Step 7: Apply the CGT discount (50% for individuals and trusts) to any remaining capital gains that are eligible
- Generally, a capital gain is eligible for the discount if you are an Australian resident and you owned the asset for at least 12 months.
- If you owned an asset less than 12 months you cannot discount a capital gain on that asset.
- For complying super funds the discount is 33.33%. Companies cannot use the discount.
- If you owned an affordable housing fixed domestic residential property, such as a house, unit or apartment, the discount is 60%
- If you acquired the asset before 21 September 1999 and chose to index its cost base at step 2, you cannot use the discount.
Step 8: Report your net capital gain or loss in your income tax return
- If you have a net capital gain you pay tax on the gain at your marginal income tax rate.
- If you have a net capital loss you cannot deduct it from your other income but you can carry it forward to reduce capital gains you make in future years.
Example: working out CGT for a single asset
Rhi buys an investment property for $500,000 and sells it 5 years later for $600,000.
She has no other capital gains or losses.
Using the steps above, Rhi works out her capital gain as follows.
- The capital proceeds from the CGT event are $600,000.
- The cost base is $530,000, made up of:
- purchase costs of $500,000 + $15,000 stamp duty + $1,200 conveyancing fees
- sale costs of $1,300 conveyancing fees + $12,500 agent's commission.
- Rhi’s capital gain on the investment property is:
$600,000 − $530,000 = $70,000
- Rhi has no other capital gains or losses, so she skips to step 7.
- This step is not applicable.
- This step is not applicable.
- Rhi can use the CGT discount to reduce her capital gain because she is an Australian resident and owned the asset for at least 12 months:
$70,000 × 50% = $35,000
- Rhi reports a net capital gain of $35,000 and a capital gain of $70,000 at labels A and H respectively in item 18 in her supplementary income tax return. She will pay tax on this gain at her marginal income tax rate.
The capital gain for the property happens on the date of the sale contract, not the date of settlement. For example, if contracts are exchanged on 4 June 2023 and settlement happens on 6 July 2023, Rhi must report her capital gain in her income tax return for the financial year ending 30 June 2023.End of example
Example: working out CGT for multiple assets
Take the same facts as above, except that in addition to the investment property, Rhi also sells some shares in the same financial year.
- Rhi bought 1,000 shares at $10 each for a total of $10,000, including stamp duty and brokerage costs.
- Rhi sells the shares (at a loss) for $5,500. There are no brokerage costs on the sale of the shares.
Using the steps above, Rhi works out her net capital gain or loss as follows.
- The capital proceeds from the sale of the shares are $5,500.

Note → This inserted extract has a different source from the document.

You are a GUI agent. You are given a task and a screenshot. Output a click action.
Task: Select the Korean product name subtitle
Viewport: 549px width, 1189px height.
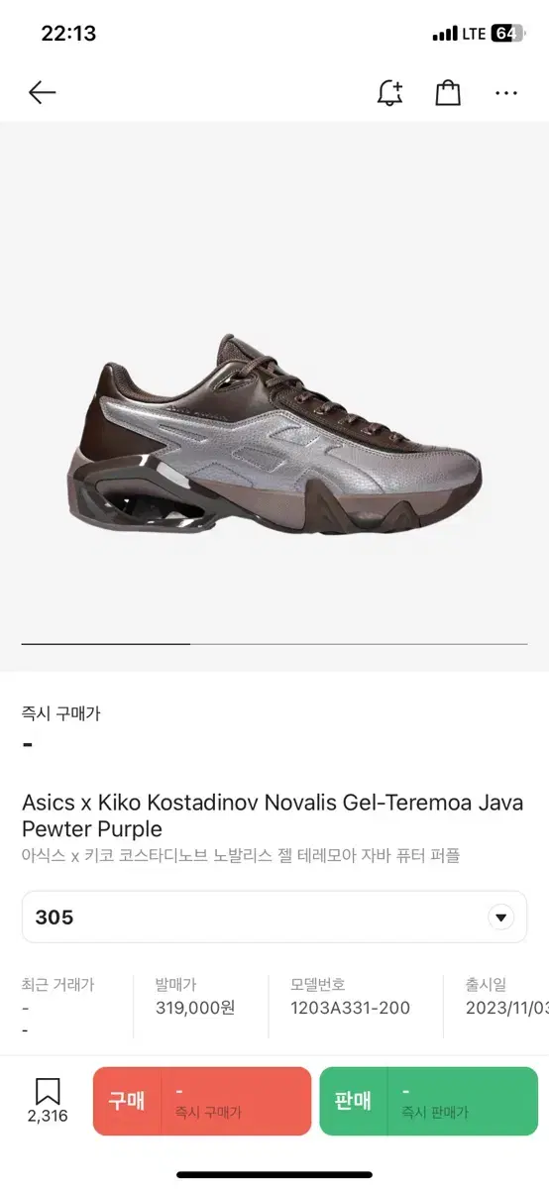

- The reduced cost base is $10,000. This includes stamp duty and brokerage, which are costs Rhi had to acquire the asset.
- Rhi’s capital loss on the shares is:
$5,500 − $10,000 = ($4,500)
- Rhi also had a capital gain of $70,000 on her investment property (see previous example).
- $70,000 (gains) − $4,500 (losses) = $65,500
- Rhi has a capital gain so she continues to step 7.
- Rhi can use the CGT discount to reduce the remaining capital gain on her investment property:
$65,500 × 50% = $32,750
- Rhi reports a net capital gain of $32,750 and a capital gain of $65,500 at labels A and H respectively in item 18 in her supplementary income tax return. She will pay tax on this gain at her marginal income tax rate.